NEW YORK (Reuters) - Oil prices dropped 2 percent on Wednesday as U.S. equity markets broadly fell, even though energy traders worried about shrinking Iranian supply from U.S. sanctions and kept an eye on Hurricane Michael, which closed some U.S. Gulf of Mexico oil output.
Brent crude LCOc1 futures fell $1.91, or 2.3 percent, to settle at $83.09 a barrel. The global benchmark posted a 1.3 percent gain on Tuesday.
U.S. West Texas Intermediate (WTI) crude CLc1 futures fell $1.79 to settle at $73.17 a barrel, a 2.4 percent loss.
Oil prices extended losses in post-settlement trade when industry group the American Petroleum Institute reported that crude inventories rose by 9.7 million barrels in the week to Oct. 5 to 410.7 million, more than four times the 2.6 million barrel build analysts had expected.
The U.S. Energy Information Administration is due to release official government inventory data Thursday at 11 a.m. EDT.
Oil prices fell as U.S. stock markets skidded on Wednesday, with the S&P500 stock index marking its biggest one-day fall since February. Rising U.S. Treasury yields and trade policy worries sparked the sell-off on Wall Street.
“As long as we continue to see broad-based weakness in the equity sector, that’s going to start spilling over into other areas as well. One in particular will be energy because it’s all about economic expectations,” said Brian LaRose, a technical analyst at United-ICAP.
Risks to the global financial system have risen over the past six months and could increase sharply if pressures in emerging markets escalate or global trade relations deteriorate further, the International Monetary Fund (IMF) said.
On Tuesday, the IMF cut its global economic growth forecasts for 2018 and 2019, raising concerns that demand for oil may also slump.
Prices fell despite worries about supply as Hurricane Michael made landfall in Florida. In the U.S. Gulf of Mexico, producers have cut daily oil production by roughly 42 percent due to the storm, the Bureau of Safety and Environmental Enforcement said. The cuts represent 718,877 barrels per day of oil production.
While crude output has been cut because of the hurricane, “down time is expected to be brief and Gulf of Mexico output now accounts for a comparatively small portion of total U.S. production,” Jim Ritterbusch, president of Ritterbusch and Associates, said in a note.
Worries about crude supply from the Middle East have given prices some support.
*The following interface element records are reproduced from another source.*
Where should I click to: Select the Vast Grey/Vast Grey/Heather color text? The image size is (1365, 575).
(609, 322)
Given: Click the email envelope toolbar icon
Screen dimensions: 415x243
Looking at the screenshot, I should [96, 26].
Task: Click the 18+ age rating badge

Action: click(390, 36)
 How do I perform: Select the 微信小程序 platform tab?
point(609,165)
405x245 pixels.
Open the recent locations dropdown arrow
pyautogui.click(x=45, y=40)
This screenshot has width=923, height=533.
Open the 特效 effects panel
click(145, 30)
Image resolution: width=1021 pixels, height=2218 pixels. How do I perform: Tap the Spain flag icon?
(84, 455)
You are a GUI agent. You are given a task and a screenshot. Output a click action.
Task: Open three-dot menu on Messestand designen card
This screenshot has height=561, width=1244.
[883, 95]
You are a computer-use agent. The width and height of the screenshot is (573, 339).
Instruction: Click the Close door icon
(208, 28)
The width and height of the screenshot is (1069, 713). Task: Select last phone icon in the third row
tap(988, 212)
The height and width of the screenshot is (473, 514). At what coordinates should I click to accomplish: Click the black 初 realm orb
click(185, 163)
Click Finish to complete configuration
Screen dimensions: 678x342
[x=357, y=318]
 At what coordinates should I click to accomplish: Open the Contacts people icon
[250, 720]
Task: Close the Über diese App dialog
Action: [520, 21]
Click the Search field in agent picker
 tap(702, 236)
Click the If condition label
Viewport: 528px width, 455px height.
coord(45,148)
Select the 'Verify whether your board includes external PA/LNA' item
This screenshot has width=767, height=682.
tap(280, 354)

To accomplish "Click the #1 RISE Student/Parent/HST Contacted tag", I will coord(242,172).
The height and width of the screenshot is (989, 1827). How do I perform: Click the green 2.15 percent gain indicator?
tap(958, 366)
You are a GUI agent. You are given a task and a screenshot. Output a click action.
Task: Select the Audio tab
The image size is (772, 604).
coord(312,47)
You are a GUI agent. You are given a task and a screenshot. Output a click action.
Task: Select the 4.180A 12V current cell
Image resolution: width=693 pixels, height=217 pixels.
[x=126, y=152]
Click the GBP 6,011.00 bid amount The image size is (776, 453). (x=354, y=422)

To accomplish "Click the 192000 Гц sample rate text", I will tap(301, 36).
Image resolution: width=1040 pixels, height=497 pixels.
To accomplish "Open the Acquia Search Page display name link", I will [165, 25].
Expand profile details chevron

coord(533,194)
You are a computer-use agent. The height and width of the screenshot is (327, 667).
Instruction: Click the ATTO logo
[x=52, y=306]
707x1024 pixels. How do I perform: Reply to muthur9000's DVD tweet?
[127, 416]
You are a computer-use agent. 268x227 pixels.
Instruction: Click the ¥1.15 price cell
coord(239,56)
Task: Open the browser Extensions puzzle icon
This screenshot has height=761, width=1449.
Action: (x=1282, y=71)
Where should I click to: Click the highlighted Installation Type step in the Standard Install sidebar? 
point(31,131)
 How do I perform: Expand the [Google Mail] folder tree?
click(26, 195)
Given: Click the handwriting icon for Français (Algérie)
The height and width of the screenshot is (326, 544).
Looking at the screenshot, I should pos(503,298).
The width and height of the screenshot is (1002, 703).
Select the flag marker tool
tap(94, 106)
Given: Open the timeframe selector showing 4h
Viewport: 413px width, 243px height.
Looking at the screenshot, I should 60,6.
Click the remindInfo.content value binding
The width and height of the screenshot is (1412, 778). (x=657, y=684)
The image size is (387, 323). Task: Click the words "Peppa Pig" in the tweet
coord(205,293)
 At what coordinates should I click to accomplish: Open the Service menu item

Iran’s crude exports fell further in early October as buyers sought alternatives ahead of U.S. sanctions that take effect on Nov. 4, according to tanker data and an industry source.
Saudi Arabia, the world’s biggest oil exporter, will supply Indian buyers with an additional 4 million barrels of crude oil in November, several sources familiar with the matter said. India is Iran’s top oil client after China.
Several of the world’s biggest trading houses expect U.S. sanctions on Iran to keep oil prices high, with crude staying above $65 and possibly breaking above $100 in the medium term.
U.S. crude oil output this year was expected to rise 1.39 million bpd to a record 10.74 million bpd, the U.S. Energy Information Administration said in its monthly forecast on Wednesday.